Adda, 38, of Lower Burrell works part-time as a bartender at the Leechburg Road bar and restaurant.
She can make you a mixed drink to beat the band or lend a sympathetic ear if you’re having a bad day.
“I make really, really good drinks and martinis even though I actually don’t drink that much at all,” Adda said. “But I can make killer drinks just by following the recipe.”
Her best is the Long Island Iced Tea. She never gets them sent back, she said.
“I think it’s ’cause I don’t put too much sours in them,” she said.
Adda has been working at the bar since she was 17. In the two decades she’s been there, she’s worked as a hostess, bartender, waitress and manager.
She never thought she’d be working there this long.
“I was like, ‘OK, I’m not going to do it past 30,’ ’cause bartending is a little harder on your body,” Adda said. “Not going to do it past 30, and then done it past 30. And then I said 35. And now I said 40. We will see if I stop at 40.”
Mogie’s owner David “Mogie” Magill said Adda is a valuable employee who has played a big role in the success of the business.
“She’s my No. 1. She watches out for my business. She keeps an eye on my business. She keeps an eye on everything,” Magill said. “She is somebody that every successful business should have.”

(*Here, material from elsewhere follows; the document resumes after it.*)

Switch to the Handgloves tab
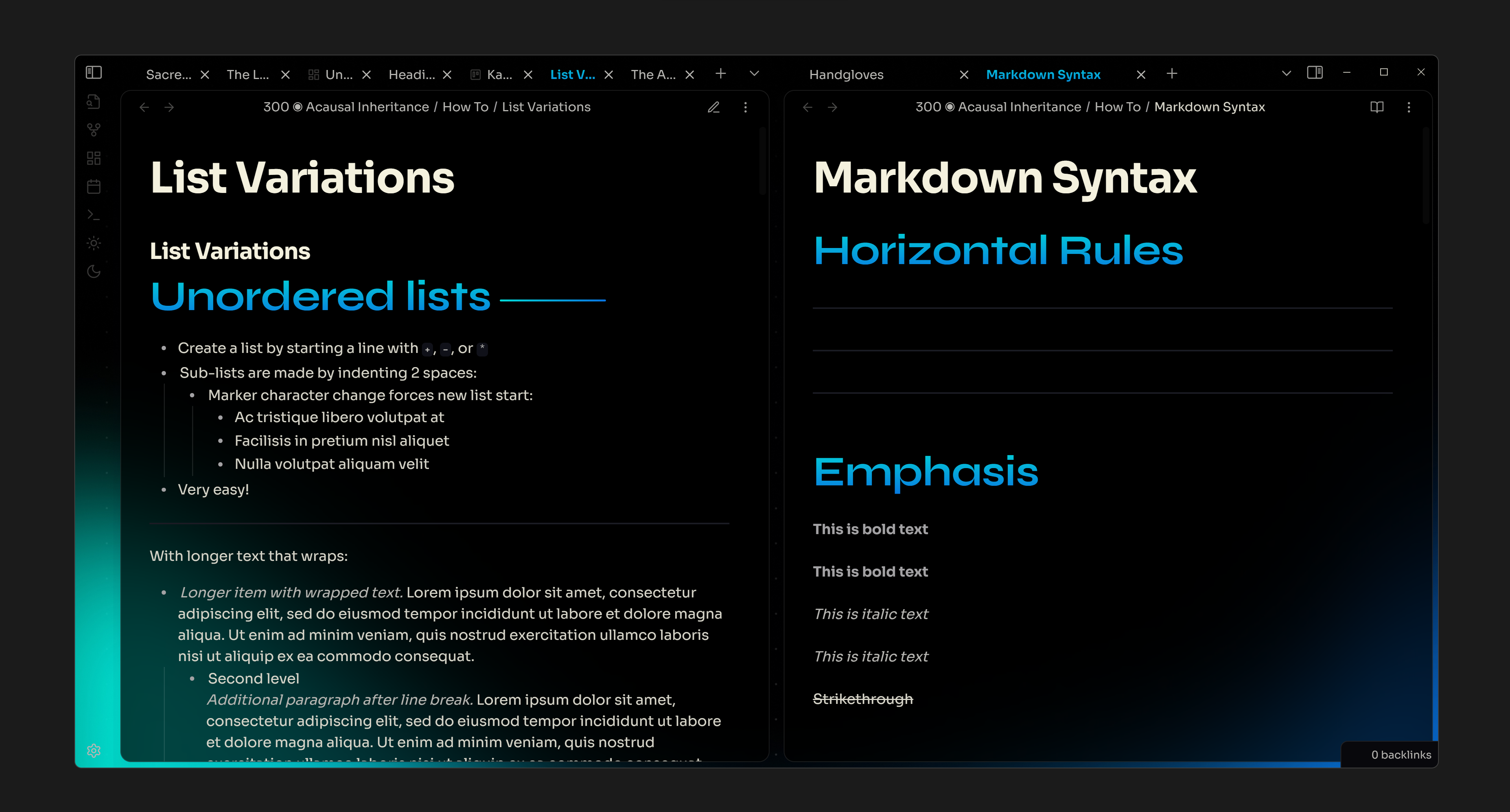The height and width of the screenshot is (812, 1510). click(846, 74)
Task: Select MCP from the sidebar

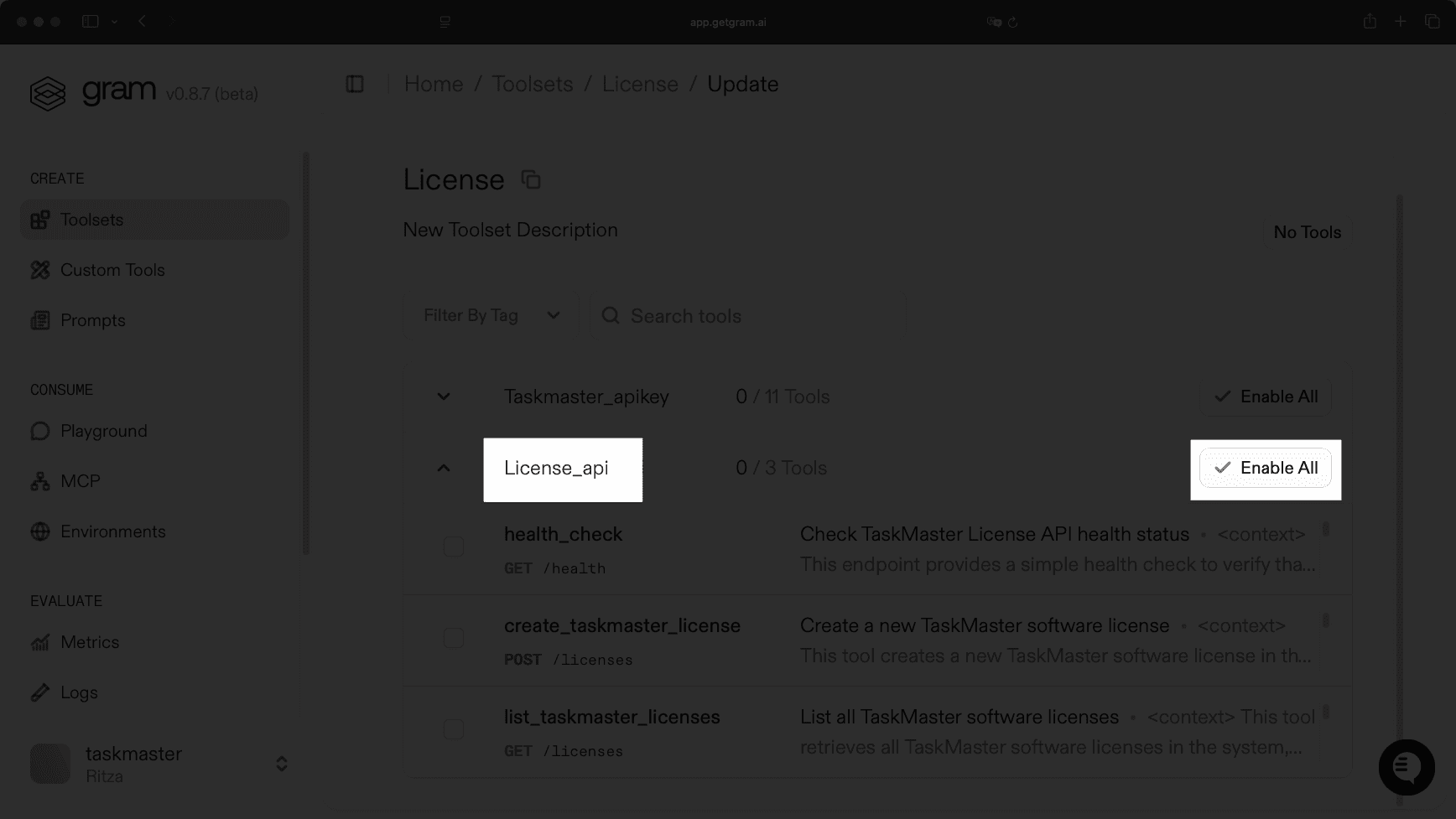Action: [x=79, y=480]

Adda credits her cocktail-making skills to the fact she was eager to memorize drink recipes and measurements when she was first learning the trade.
As a young bartender, customers would let her experiment with drinks. She would make just about anything for them.
She used to do a flaming Dr Pepper, a cocktail that tastes similar to Dr Pepper after the alcohol is set on fire, and a grasshopper, a sweet, mint-flavored drink.
“We would pick weird ones out of the book and make them,” she said.
Adda makes hundreds of drinks during her Thursday and Friday night shifts.
She makes specialty drinks during the holidays and off-menu drinks at a customer’s request (if the bar has the ingredients).
On Halloween, Adda makes drinks that contain dry ice, which are nice and smoky, but safe.
At Christmas, the bar makes “The Grinch,” a cocktail that contains creme de menthe, creme de cacao, half-and-half milk, whipped cream and candy cane bits. For New Year’s, it serves a variety of champagne drinks.
Adda usually works behind the bar by herself. That can be stressful because customers can be impatient and the bar is loud.
To get through, she deals with one person at a time.
“There’s not much you can do,” she said.
Adda also works as an apparel project manager for Polyconcept North America. She does that job from home.
She enjoys working at the bar because it gives her an excuse to get out of the house. She likes socializing with customers.
“I think I would go crazy if I didn’t do it,” she said.